===== DATA FOR PROCESSING =====

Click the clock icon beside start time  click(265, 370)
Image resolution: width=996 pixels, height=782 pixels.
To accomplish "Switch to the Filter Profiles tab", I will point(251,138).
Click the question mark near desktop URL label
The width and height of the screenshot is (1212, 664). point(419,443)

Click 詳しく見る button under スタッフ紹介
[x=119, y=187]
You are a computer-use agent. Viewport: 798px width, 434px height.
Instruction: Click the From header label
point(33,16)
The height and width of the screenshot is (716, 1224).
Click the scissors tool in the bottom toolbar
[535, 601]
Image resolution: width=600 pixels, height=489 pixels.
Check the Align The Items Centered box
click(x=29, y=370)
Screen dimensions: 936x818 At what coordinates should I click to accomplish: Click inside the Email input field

=====

◆ **YOUR INSTRUCTIONS**: Supply only the count of lines above holding "Image".

◆ **COMPLETED TASK**: 2